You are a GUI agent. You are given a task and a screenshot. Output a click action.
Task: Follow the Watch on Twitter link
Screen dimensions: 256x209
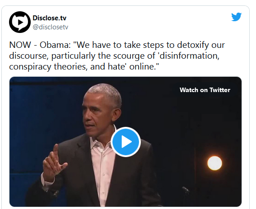coord(205,90)
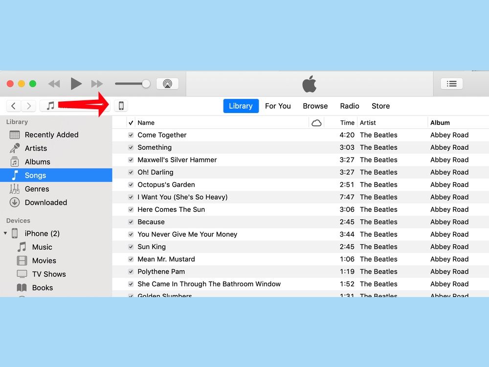
Task: Click the back navigation arrow
Action: click(13, 105)
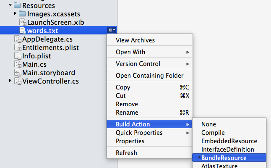Click the Main.storyboard file icon
Viewport: 271px width, 168px height.
pos(18,73)
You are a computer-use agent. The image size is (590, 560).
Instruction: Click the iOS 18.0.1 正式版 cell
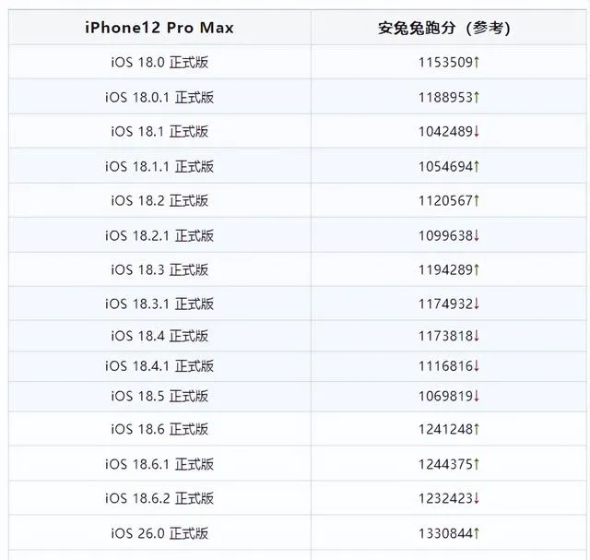159,97
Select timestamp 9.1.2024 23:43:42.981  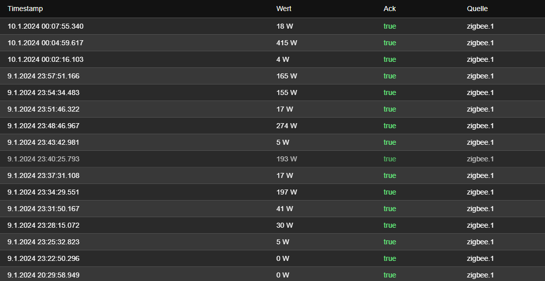[x=43, y=143]
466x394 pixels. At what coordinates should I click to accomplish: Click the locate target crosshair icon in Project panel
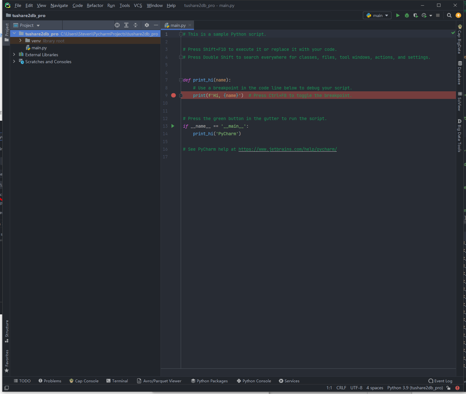[117, 25]
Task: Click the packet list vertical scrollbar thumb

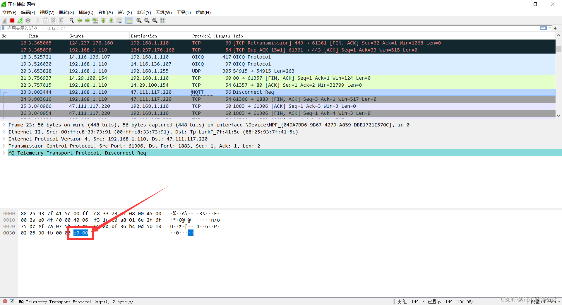Action: 558,49
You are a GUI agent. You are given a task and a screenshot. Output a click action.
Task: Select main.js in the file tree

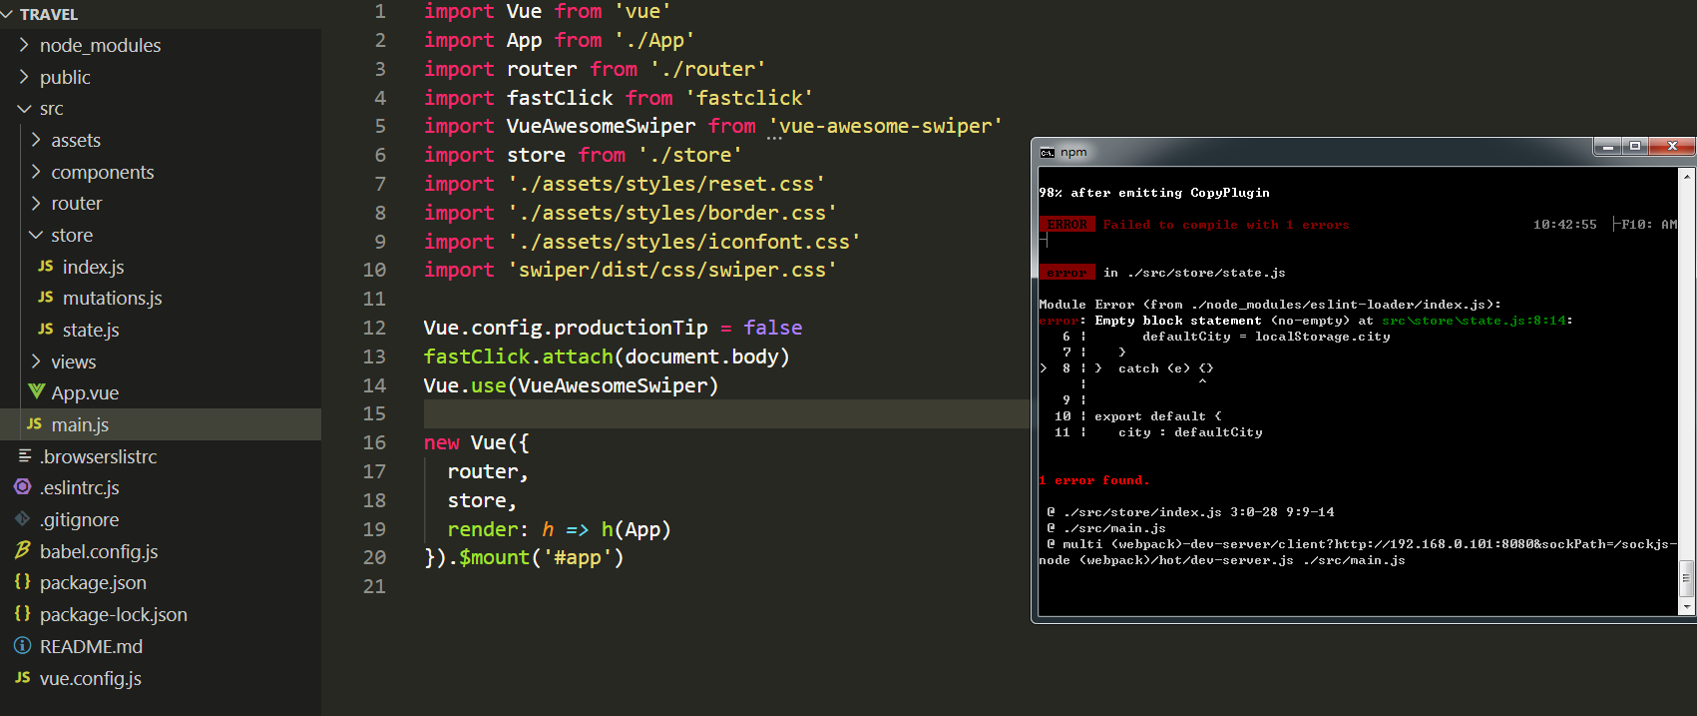[x=80, y=424]
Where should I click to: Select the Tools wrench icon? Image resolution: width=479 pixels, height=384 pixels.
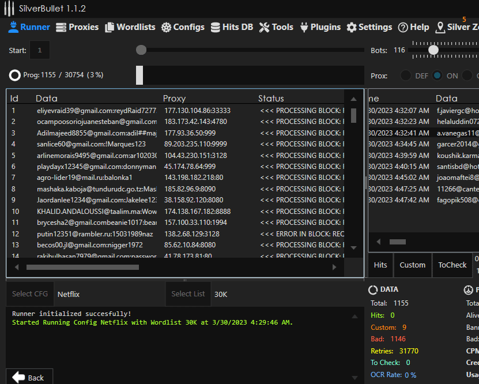[x=264, y=27]
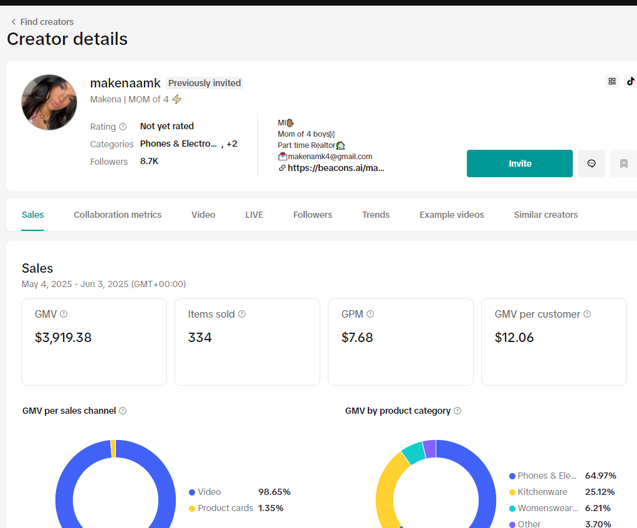Click the bookmark save creator icon

623,164
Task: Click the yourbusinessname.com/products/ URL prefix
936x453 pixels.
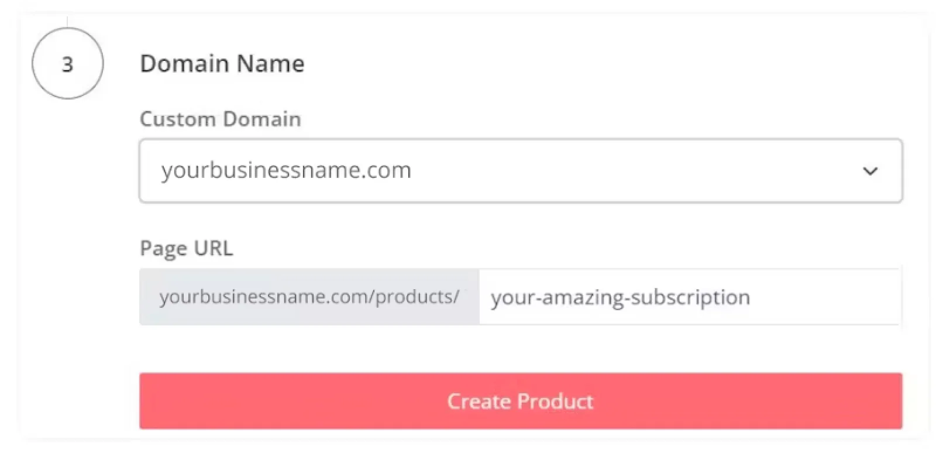Action: point(309,297)
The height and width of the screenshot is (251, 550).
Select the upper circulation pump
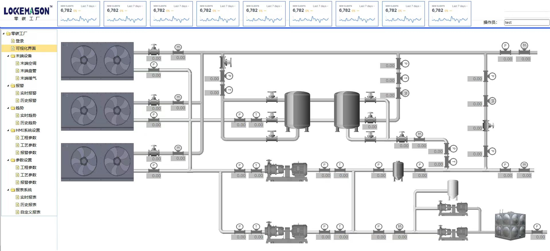coord(286,171)
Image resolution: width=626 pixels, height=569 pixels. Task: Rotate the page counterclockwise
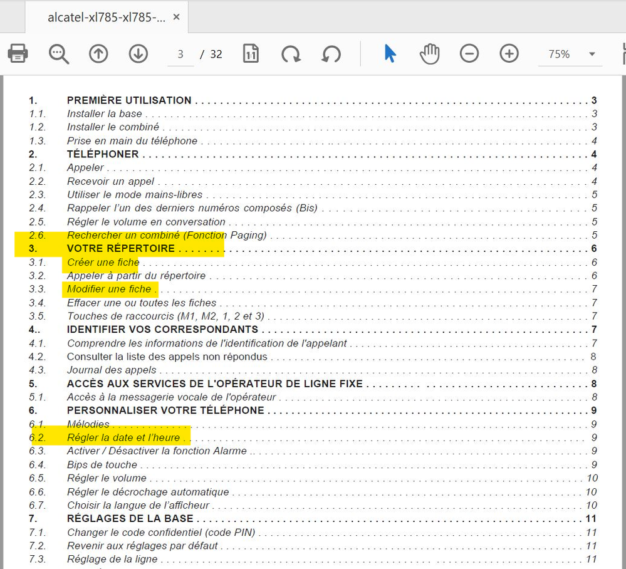(x=331, y=54)
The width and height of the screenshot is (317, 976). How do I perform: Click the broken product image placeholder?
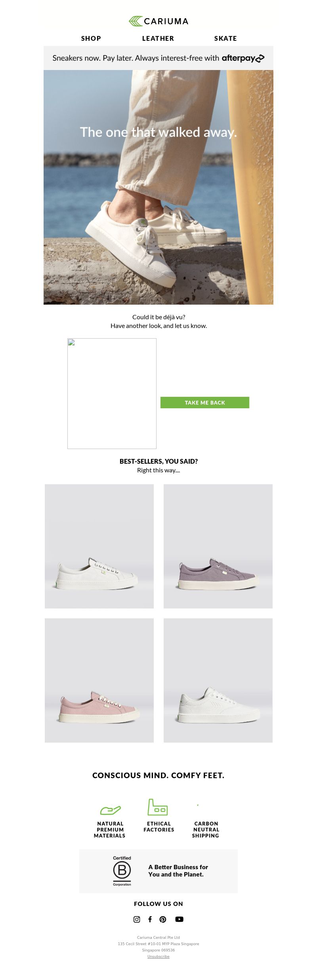(112, 394)
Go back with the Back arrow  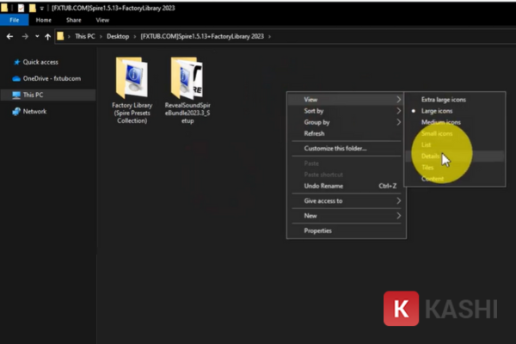point(9,37)
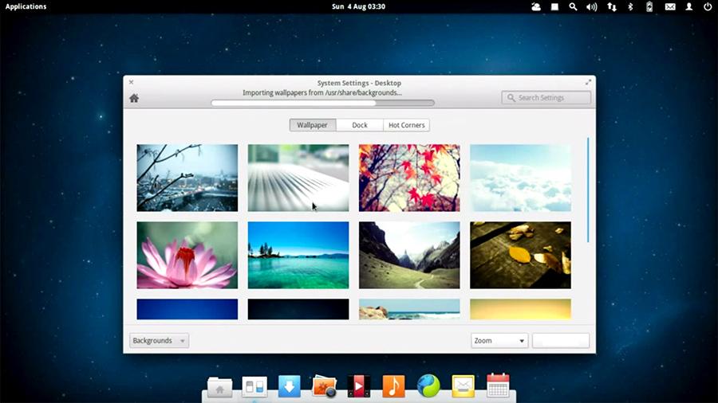Click the Bluetooth indicator in top panel

629,6
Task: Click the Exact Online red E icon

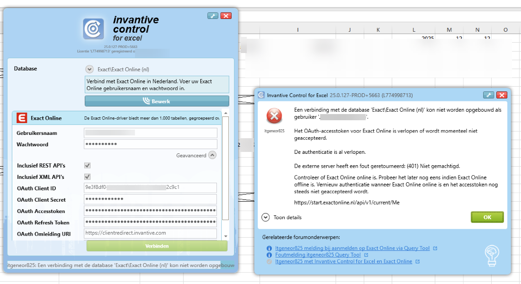Action: coord(21,118)
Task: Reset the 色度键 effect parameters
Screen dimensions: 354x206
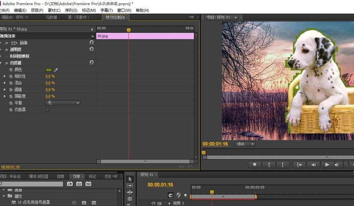Action: coord(91,63)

> **What you are asked to do**: Type out again, exactly as written, the lines from the beginning of the material through the one containing "Task: Follow the Watch on Twitter link".

> **Completed exercise**:
You are a GUI agent. You are given a task and a screenshot. Output a click action.
Task: Follow the Watch on Twitter link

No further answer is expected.